**EXERCISE GOAL**
Type the records out again in full, exactly.

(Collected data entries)
[Start of Attachment]
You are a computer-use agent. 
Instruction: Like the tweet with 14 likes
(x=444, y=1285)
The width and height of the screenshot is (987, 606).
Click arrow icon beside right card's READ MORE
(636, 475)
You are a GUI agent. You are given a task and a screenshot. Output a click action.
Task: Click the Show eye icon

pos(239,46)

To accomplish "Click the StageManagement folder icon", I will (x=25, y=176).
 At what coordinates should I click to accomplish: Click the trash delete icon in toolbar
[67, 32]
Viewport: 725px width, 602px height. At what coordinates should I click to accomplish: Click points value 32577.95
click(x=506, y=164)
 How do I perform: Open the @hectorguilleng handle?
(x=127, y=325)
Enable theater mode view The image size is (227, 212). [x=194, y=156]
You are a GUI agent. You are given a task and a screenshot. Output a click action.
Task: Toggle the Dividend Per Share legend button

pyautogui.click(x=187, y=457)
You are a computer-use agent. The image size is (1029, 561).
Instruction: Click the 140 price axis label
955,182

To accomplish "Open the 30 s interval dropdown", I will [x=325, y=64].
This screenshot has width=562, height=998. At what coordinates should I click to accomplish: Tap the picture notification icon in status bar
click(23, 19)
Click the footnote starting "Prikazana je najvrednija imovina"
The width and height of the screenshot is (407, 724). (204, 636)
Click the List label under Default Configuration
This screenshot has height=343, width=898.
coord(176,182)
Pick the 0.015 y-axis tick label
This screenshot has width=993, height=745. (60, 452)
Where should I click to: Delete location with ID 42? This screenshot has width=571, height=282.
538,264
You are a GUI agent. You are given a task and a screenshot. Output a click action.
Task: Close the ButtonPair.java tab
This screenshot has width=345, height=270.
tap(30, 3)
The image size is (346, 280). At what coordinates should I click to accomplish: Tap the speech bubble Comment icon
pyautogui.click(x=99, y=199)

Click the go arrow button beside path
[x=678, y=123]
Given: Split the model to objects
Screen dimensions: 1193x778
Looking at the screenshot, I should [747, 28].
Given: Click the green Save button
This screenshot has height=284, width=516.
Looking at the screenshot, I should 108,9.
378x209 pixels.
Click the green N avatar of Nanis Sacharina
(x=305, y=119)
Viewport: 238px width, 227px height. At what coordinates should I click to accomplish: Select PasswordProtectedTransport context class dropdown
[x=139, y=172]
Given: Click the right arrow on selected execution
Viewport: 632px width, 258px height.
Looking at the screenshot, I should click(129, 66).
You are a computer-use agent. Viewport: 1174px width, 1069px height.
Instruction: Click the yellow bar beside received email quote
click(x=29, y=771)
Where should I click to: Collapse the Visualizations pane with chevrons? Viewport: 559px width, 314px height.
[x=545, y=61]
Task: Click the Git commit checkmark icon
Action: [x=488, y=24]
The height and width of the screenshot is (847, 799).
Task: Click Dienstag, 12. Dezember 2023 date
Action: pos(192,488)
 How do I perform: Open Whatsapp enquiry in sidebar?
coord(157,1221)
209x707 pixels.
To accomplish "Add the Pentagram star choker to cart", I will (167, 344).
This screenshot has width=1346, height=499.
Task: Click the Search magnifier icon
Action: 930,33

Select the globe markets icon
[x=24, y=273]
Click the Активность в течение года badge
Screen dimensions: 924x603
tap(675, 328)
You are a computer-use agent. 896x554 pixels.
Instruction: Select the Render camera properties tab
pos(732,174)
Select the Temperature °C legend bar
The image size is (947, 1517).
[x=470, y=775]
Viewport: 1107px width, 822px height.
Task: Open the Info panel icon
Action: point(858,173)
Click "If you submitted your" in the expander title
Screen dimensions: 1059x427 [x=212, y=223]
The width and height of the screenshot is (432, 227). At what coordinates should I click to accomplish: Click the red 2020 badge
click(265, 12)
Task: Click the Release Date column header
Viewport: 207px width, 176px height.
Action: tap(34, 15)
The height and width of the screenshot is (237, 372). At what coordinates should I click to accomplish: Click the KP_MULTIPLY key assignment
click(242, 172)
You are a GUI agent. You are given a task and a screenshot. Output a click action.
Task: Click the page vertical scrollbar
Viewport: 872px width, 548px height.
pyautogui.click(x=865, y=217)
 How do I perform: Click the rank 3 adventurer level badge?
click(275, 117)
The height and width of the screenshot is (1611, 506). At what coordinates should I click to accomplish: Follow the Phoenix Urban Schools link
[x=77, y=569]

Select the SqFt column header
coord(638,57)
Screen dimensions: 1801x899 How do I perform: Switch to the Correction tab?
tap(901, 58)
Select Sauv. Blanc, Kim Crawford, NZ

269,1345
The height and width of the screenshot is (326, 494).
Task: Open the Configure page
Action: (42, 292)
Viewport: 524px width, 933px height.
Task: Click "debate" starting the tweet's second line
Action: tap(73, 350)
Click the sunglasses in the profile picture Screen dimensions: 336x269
[End of Attachment]
**ANSWER FOR THE TASK**
You are a computer-use agent. 
Instruction: Like the tweet with 14 likes
(x=444, y=1285)
The width and height of the screenshot is (987, 606).
Click arrow icon beside right card's READ MORE
(636, 475)
You are a GUI agent. You are given a task and a screenshot. Output a click action.
Task: Click the Show eye icon

pos(239,46)

To accomplish "Click the StageManagement folder icon", I will (x=25, y=176).
 At what coordinates should I click to accomplish: Click the trash delete icon in toolbar
[67, 32]
Viewport: 725px width, 602px height. At what coordinates should I click to accomplish: Click points value 32577.95
click(x=506, y=164)
 How do I perform: Open the @hectorguilleng handle?
(x=127, y=325)
Enable theater mode view The image size is (227, 212). [x=194, y=156]
You are a GUI agent. You are given a task and a screenshot. Output a click action.
Task: Toggle the Dividend Per Share legend button

pyautogui.click(x=187, y=457)
You are a computer-use agent. The image size is (1029, 561).
Instruction: Click the 140 price axis label
955,182

To accomplish "Open the 30 s interval dropdown", I will [x=325, y=64].
This screenshot has width=562, height=998. At what coordinates should I click to accomplish: Tap the picture notification icon in status bar
click(23, 19)
Click the footnote starting "Prikazana je najvrednija imovina"
The width and height of the screenshot is (407, 724). (204, 636)
Click the List label under Default Configuration
This screenshot has height=343, width=898.
coord(176,182)
Pick the 0.015 y-axis tick label
This screenshot has width=993, height=745. (60, 452)
Where should I click to: Delete location with ID 42? This screenshot has width=571, height=282.
538,264
You are a GUI agent. You are given a task and a screenshot. Output a click action.
Task: Close the ButtonPair.java tab
This screenshot has width=345, height=270.
tap(30, 3)
The image size is (346, 280). At what coordinates should I click to accomplish: Tap the speech bubble Comment icon
pyautogui.click(x=99, y=199)

Click the go arrow button beside path
[x=678, y=123]
Given: Split the model to objects
Screen dimensions: 1193x778
Looking at the screenshot, I should [747, 28].
Given: Click the green Save button
This screenshot has height=284, width=516.
Looking at the screenshot, I should 108,9.
378x209 pixels.
Click the green N avatar of Nanis Sacharina
(x=305, y=119)
Viewport: 238px width, 227px height. At what coordinates should I click to accomplish: Select PasswordProtectedTransport context class dropdown
[x=139, y=172]
Given: Click the right arrow on selected execution
Viewport: 632px width, 258px height.
Looking at the screenshot, I should click(129, 66).
You are a computer-use agent. Viewport: 1174px width, 1069px height.
Instruction: Click the yellow bar beside received email quote
click(x=29, y=771)
Where should I click to: Collapse the Visualizations pane with chevrons? Viewport: 559px width, 314px height.
[x=545, y=61]
Task: Click the Git commit checkmark icon
Action: [x=488, y=24]
The height and width of the screenshot is (847, 799).
Task: Click Dienstag, 12. Dezember 2023 date
Action: pos(192,488)
 How do I perform: Open Whatsapp enquiry in sidebar?
coord(157,1221)
209x707 pixels.
To accomplish "Add the Pentagram star choker to cart", I will (167, 344).
This screenshot has width=1346, height=499.
Task: Click the Search magnifier icon
Action: 930,33

Select the globe markets icon
[x=24, y=273]
Click the Активность в течение года badge
Screen dimensions: 924x603
tap(675, 328)
You are a computer-use agent. 896x554 pixels.
Instruction: Select the Render camera properties tab
pos(732,174)
Select the Temperature °C legend bar
The image size is (947, 1517).
[x=470, y=775]
Viewport: 1107px width, 822px height.
Task: Open the Info panel icon
Action: point(858,173)
Click "If you submitted your" in the expander title
Screen dimensions: 1059x427 [x=212, y=223]
The width and height of the screenshot is (432, 227). At what coordinates should I click to accomplish: Click the red 2020 badge
click(265, 12)
Task: Click the Release Date column header
Viewport: 207px width, 176px height.
Action: tap(34, 15)
The height and width of the screenshot is (237, 372). At what coordinates should I click to accomplish: Click the KP_MULTIPLY key assignment
click(242, 172)
You are a GUI agent. You are given a task and a screenshot. Output a click action.
Task: Click the page vertical scrollbar
Viewport: 872px width, 548px height.
pyautogui.click(x=865, y=217)
 How do I perform: Click the rank 3 adventurer level badge?
click(275, 117)
The height and width of the screenshot is (1611, 506). At what coordinates should I click to accomplish: Follow the Phoenix Urban Schools link
[x=77, y=569]

Select the SqFt column header
coord(638,57)
Screen dimensions: 1801x899 How do I perform: Switch to the Correction tab?
tap(901, 58)
Select Sauv. Blanc, Kim Crawford, NZ

269,1345
The height and width of the screenshot is (326, 494).
Task: Open the Configure page
Action: (42, 292)
Viewport: 524px width, 933px height.
Task: Click "debate" starting the tweet's second line
Action: tap(73, 350)
Click the sunglasses in the profile picture Screen dimensions: 336x269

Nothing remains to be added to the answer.